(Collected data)

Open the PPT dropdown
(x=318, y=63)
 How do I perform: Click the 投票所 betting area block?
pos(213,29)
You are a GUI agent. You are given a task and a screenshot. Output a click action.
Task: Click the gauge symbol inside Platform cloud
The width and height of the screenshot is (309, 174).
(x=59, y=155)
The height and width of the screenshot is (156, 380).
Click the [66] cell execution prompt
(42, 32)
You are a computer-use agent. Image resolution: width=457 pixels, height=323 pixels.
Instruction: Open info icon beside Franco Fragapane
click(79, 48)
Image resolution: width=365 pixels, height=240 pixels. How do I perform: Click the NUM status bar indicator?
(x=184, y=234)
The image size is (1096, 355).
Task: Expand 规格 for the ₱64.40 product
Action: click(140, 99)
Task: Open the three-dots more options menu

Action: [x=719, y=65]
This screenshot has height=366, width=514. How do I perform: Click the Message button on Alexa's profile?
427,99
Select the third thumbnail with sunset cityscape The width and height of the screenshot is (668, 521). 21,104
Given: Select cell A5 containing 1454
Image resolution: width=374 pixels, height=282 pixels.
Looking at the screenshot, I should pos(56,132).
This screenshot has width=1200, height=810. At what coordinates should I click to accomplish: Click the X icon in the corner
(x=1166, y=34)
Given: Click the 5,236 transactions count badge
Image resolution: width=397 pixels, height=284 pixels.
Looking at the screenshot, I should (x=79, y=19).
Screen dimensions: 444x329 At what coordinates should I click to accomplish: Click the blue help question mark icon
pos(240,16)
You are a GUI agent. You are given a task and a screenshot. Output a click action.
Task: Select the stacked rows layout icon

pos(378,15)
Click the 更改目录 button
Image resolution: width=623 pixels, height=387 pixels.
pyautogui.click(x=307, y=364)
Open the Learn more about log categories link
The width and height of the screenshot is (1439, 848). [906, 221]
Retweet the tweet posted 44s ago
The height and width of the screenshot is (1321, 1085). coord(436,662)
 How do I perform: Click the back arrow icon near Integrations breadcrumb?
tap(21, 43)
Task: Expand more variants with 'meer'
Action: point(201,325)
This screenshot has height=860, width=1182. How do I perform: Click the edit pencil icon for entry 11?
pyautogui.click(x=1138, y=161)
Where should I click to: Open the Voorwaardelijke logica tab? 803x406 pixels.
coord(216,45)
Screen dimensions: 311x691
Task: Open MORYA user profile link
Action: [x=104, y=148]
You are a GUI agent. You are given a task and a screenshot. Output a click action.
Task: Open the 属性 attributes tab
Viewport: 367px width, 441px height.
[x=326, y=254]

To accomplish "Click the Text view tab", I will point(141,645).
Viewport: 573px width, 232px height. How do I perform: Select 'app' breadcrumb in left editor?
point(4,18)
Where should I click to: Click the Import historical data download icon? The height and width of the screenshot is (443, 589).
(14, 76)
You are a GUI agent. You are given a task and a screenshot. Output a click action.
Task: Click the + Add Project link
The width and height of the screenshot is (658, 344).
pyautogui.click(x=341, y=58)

• _ACTION ITEM_: With nothing left out, transcribe the records above exactly.

• _SOLVED EXERCISE_:
Open the PPT dropdown
(x=318, y=63)
 How do I perform: Click the 投票所 betting area block?
pos(213,29)
You are a GUI agent. You are given a task and a screenshot. Output a click action.
Task: Click the gauge symbol inside Platform cloud
The width and height of the screenshot is (309, 174).
(x=59, y=155)
The height and width of the screenshot is (156, 380).
Click the [66] cell execution prompt
(42, 32)
You are a computer-use agent. Image resolution: width=457 pixels, height=323 pixels.
Instruction: Open info icon beside Franco Fragapane
click(79, 48)
Image resolution: width=365 pixels, height=240 pixels. How do I perform: Click the NUM status bar indicator?
(x=184, y=234)
The image size is (1096, 355).
Task: Expand 规格 for the ₱64.40 product
Action: click(140, 99)
Task: Open the three-dots more options menu

Action: [x=719, y=65]
This screenshot has height=366, width=514. How do I perform: Click the Message button on Alexa's profile?
427,99
Select the third thumbnail with sunset cityscape The width and height of the screenshot is (668, 521). 21,104
Given: Select cell A5 containing 1454
Image resolution: width=374 pixels, height=282 pixels.
Looking at the screenshot, I should pos(56,132).
This screenshot has width=1200, height=810. At what coordinates should I click to accomplish: Click the X icon in the corner
(x=1166, y=34)
Given: Click the 5,236 transactions count badge
Image resolution: width=397 pixels, height=284 pixels.
Looking at the screenshot, I should (x=79, y=19).
Screen dimensions: 444x329 At what coordinates should I click to accomplish: Click the blue help question mark icon
pos(240,16)
You are a GUI agent. You are given a task and a screenshot. Output a click action.
Task: Select the stacked rows layout icon

pos(378,15)
Click the 更改目录 button
Image resolution: width=623 pixels, height=387 pixels.
pyautogui.click(x=307, y=364)
Open the Learn more about log categories link
The width and height of the screenshot is (1439, 848). [906, 221]
Retweet the tweet posted 44s ago
The height and width of the screenshot is (1321, 1085). coord(436,662)
 How do I perform: Click the back arrow icon near Integrations breadcrumb?
tap(21, 43)
Task: Expand more variants with 'meer'
Action: point(201,325)
This screenshot has height=860, width=1182. How do I perform: Click the edit pencil icon for entry 11?
pyautogui.click(x=1138, y=161)
Where should I click to: Open the Voorwaardelijke logica tab? 803x406 pixels.
coord(216,45)
Screen dimensions: 311x691
Task: Open MORYA user profile link
Action: [x=104, y=148]
You are a GUI agent. You are given a task and a screenshot. Output a click action.
Task: Open the 属性 attributes tab
Viewport: 367px width, 441px height.
[x=326, y=254]

To accomplish "Click the Text view tab", I will point(141,645).
Viewport: 573px width, 232px height. How do I perform: Select 'app' breadcrumb in left editor?
point(4,18)
Where should I click to: Click the Import historical data download icon? The height and width of the screenshot is (443, 589).
(14, 76)
You are a GUI agent. You are given a task and a screenshot. Output a click action.
Task: Click the + Add Project link
The width and height of the screenshot is (658, 344).
pyautogui.click(x=341, y=58)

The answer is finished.